When Microsoft (NASDAQ:MSFT) reports earnings for its second quarter of the fiscal year on Thursday, analysts are expected to closely examine sales and revenue figures for the company’s Windows business because of the dismal results the unit produced last quarter. In the first fiscal quarter, Windows revenues decreased to $3.2 billion from $4.8 billion posted in the same quarter last year.

A report issued by Kantar WorldPanel has given analysts an indication of how well Windows Phone did over the most-recent three-month period. The firm’s compilation of worldwide smartphone sales showed that Google’s (NASDAQ:GOOG) Android-powered smartphones took the number one spot in Britain, China, Spain, Australia, and Germany, while Apple’s (NASDAQ:AAPL) iPhone dominated markets in the United States and Japan.
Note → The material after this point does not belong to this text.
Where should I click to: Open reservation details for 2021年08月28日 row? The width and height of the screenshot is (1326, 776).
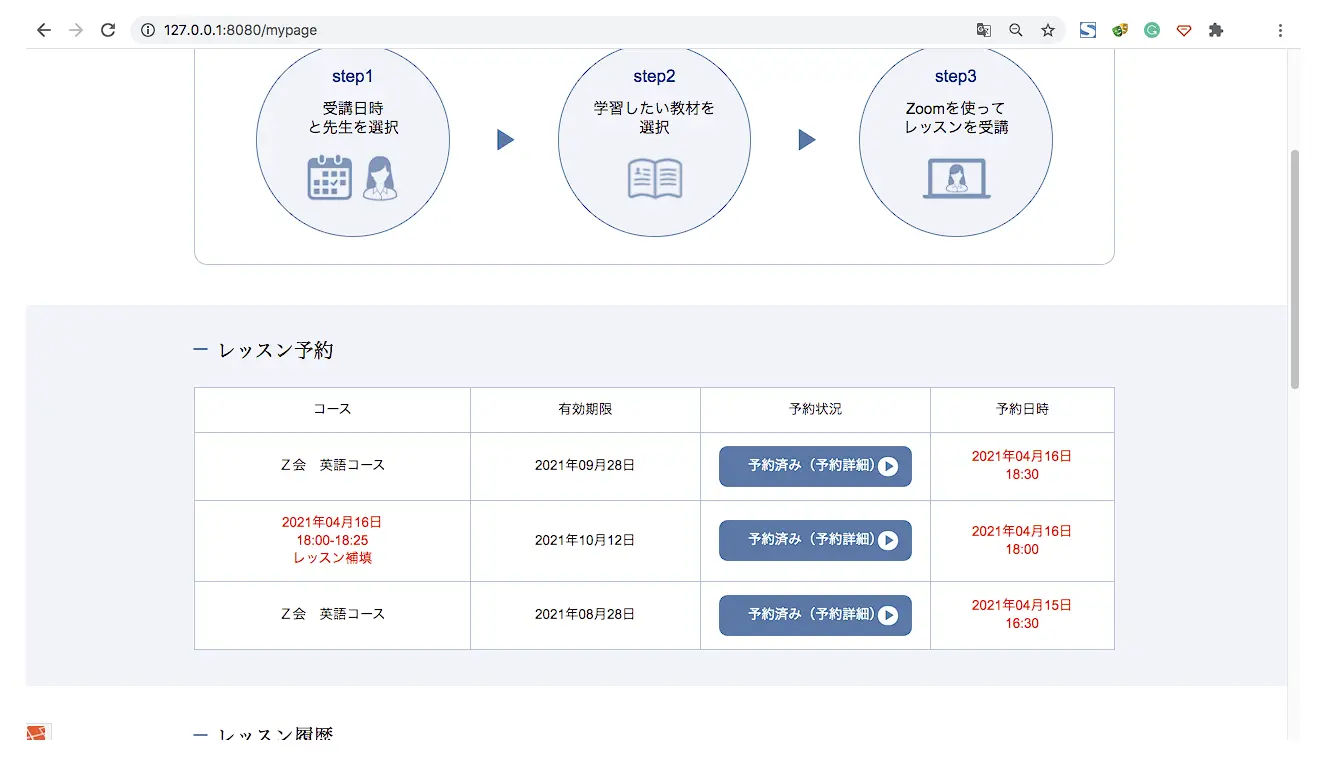815,615
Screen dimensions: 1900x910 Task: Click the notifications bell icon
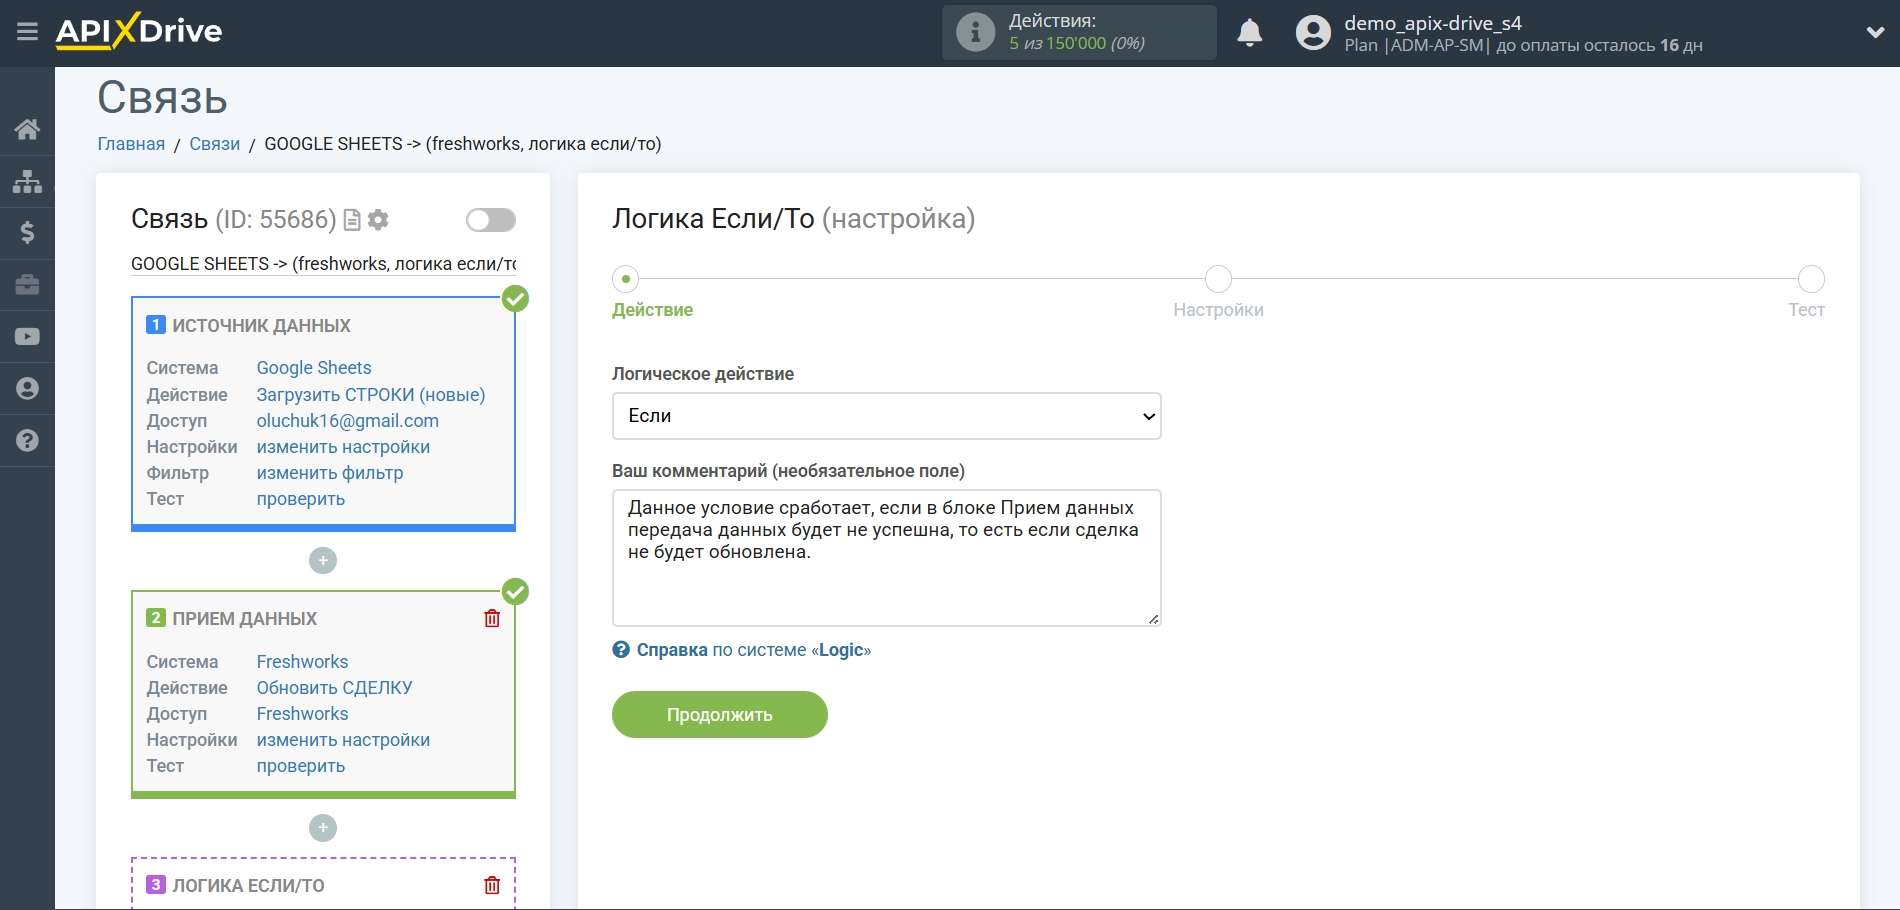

While the report did not comment specifically on the market share of Windows Phone devices, it showed that phones running Microsoft’s mobile operating system posted large sales gains, compared to the year-ago quarter, in several countries in the European Union. The phone accounted for 5.4 percent all sales in the region for the 12-week period ending on December 25. In particular, they represented 5.9 percent of sales in Great Britain, 13.9 percent in Italy, and 1.8 percent percent in Spain.

“It has been far slower than Microsoft would have liked, but Windows Phone is now starting to gain respectable shares in a number of key European countries,” commented Dominic Sunnebo, the firm’s global consumer insight director, in the report. “However, its performance in the Chinese and US markets remains underwhelming. As the two largest smartphone markets in the world, these remain key challenges for Microsoft to overcome during 2013.”

Microsoft’s gains came largely at the detriment of Research in Motion’s (NASDAQ:RIMM) BlackBerry, but the company’s success may only be temporary. RIM will release two new phone designs running on its updated operating system later this month, an event that could halt Microsoft’s efforts to slide its operating system into the third-most-popular smartphone OS slot behind iOS and Android. Even with the declining popularity of the BlackBerry, Microsoft was unable to surpass the phone’s market share in all regions.

ComScore’s most recently-released smartphone sales tallies show a much more detailed breakdown of market share in the United States. The report, which takes measurements on a three-month rolling average, listed Apple and Google at the top of its results for November, with 53.7 percent share and 35.0 percent share, respectively. Behind the leaders were Research in Motion with 7.3 percent and Windows Phone with 3 percent.

Another measure of the phone’s success can be found in the number of Lumia phones that Nokia (NYSE:NOK) sold in the quarter. The Finnish manufacturer reported that it shipped 4.4 million of the smartphones, the primary Windows 8 device, in the last quarter of 2012.